De acordo com fonte do sindicato, estes colaboradores não recebem salários há dois meses.

Segundo um email enviado por estes colaboradores, a que a Lusa teve acesso, trata-se de “um grupo de cerca de 40 jornalistas, fotojornalistas e gráficos a recibos verdes que interrompeu hoje a colaboração com o Jornal de Notícias, Notícias Magazine, O Jogo, Volta ao Mundo, TSF e Diário de Notícias, por tempo indeterminado”.

Esta interrupção deve-se ao facto de ainda não terem recebido os pagamentos relativos a abril e maio, sem que a “administração da Global Media Group [GMG] tenha avançado com qualquer justificação para tal, ao longo destes meses, apesar das constantes tentativas de contacto e pedidos de esclarecimento”.

Os colaboradores também trabalharam em junho, mas este mês costuma ser liquidado em agosto, já que recebem dois meses depois.

“A decisão de parar de trabalhar foi comunicada à administração na última quinta-feira, dia 11 de julho, caso os valores em causa não fossem liquidados até ontem, dia 15, o que não sucedeu”, referem os trabalhadores na missiva enviada.

“Esta situação afeta cerca de 130 jornalistas, fotojornalistas e gráficos a recibos verdes, que se sentem desrespeitados por não estarem a receber pelo trabalho realizado e indignados com o silêncio da administração”, prosseguem, referindo que, “nos últimos meses, têm sido avançadas diversas datas para finalizar o negócio da venda do Jornal de Notícias, JN História, O Jogo, Volta ao Mundo, Notícias Magazine, Evasões, TSF, N-TV e Delas, sem que tal se tenha verificado”.

Apontam que “foi preciso chegar a este ponto para a administração da Global Media reagir e responder aos pedidos de explicação individuais, pouco depois de terem recebido” o ‘email’ a comunicar a suspensão.

Mas, “apesar disso, nessas respostas individuais, faz depender o pagamento das dívidas para connosco da finalização do negócio com o novo grupo, Notícias Ilimitadas, quando sabemos que este já transferiu cerca de quatro milhões de euros, também com o objetivo de nos pagar, compromisso que os administradores da Global Media não têm cumprido”, salientam.

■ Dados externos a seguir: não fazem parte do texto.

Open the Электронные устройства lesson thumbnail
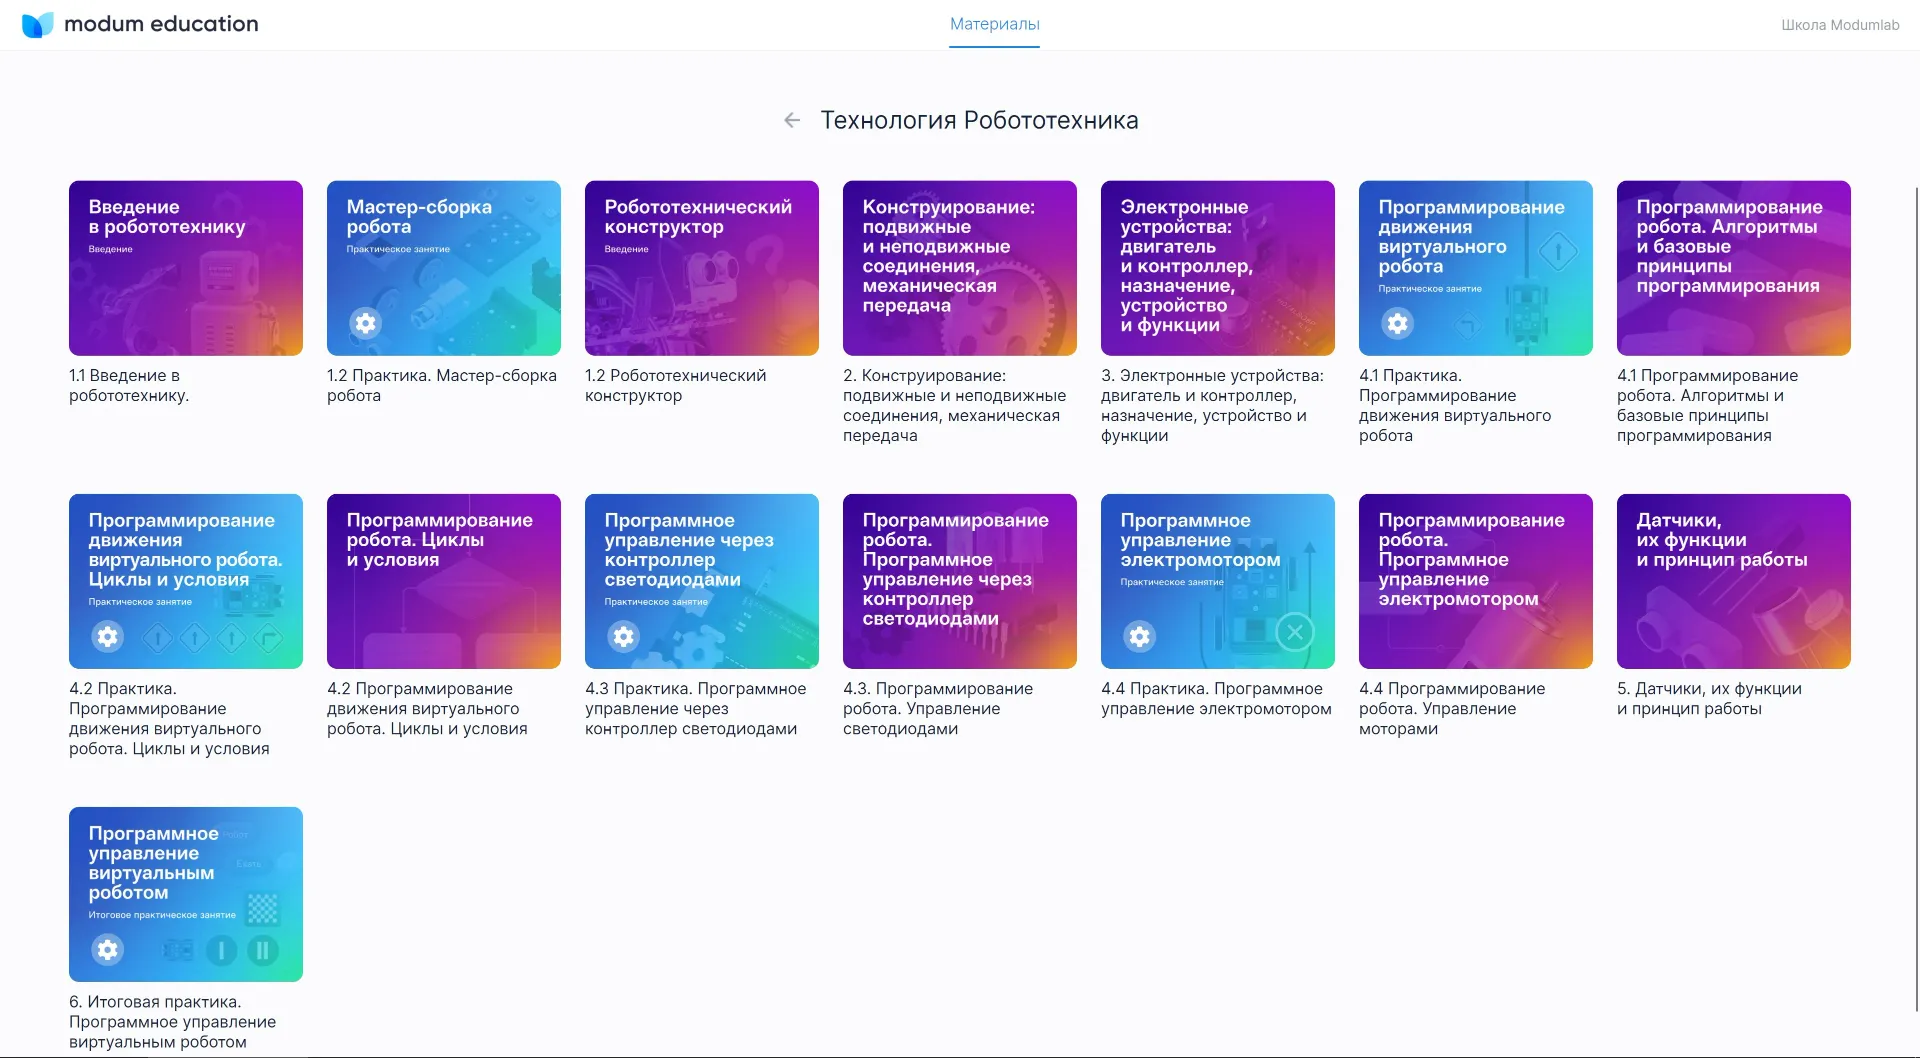The height and width of the screenshot is (1058, 1920). 1217,268
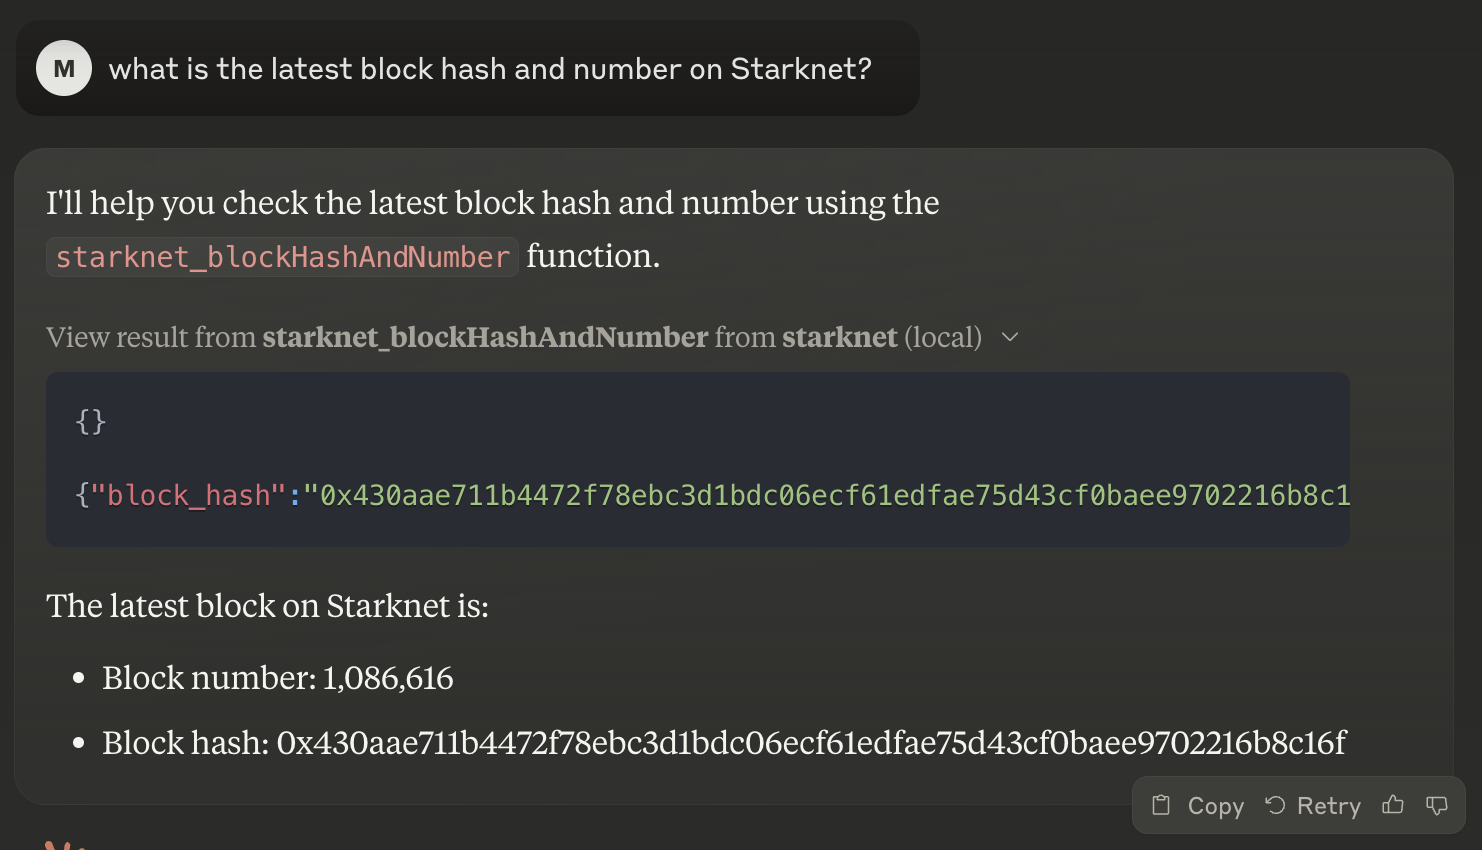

“Estamos conscientes que a nossa paragem vai afetar o trabalho dos colegas da redação, dos editores e da direção, o que lamentamos, mas sentimos que não tínhamos alternativa, a não ser parar e alertar para a existência deste problema, que nos está a afetar financeira e psicologicamente”, sublinham.

A esperança, referem, “é que os pagamentos em atraso sejam liquidados rapidamente” e que “o negócio com o grupo Notícias Ilimitadas seja concluído”.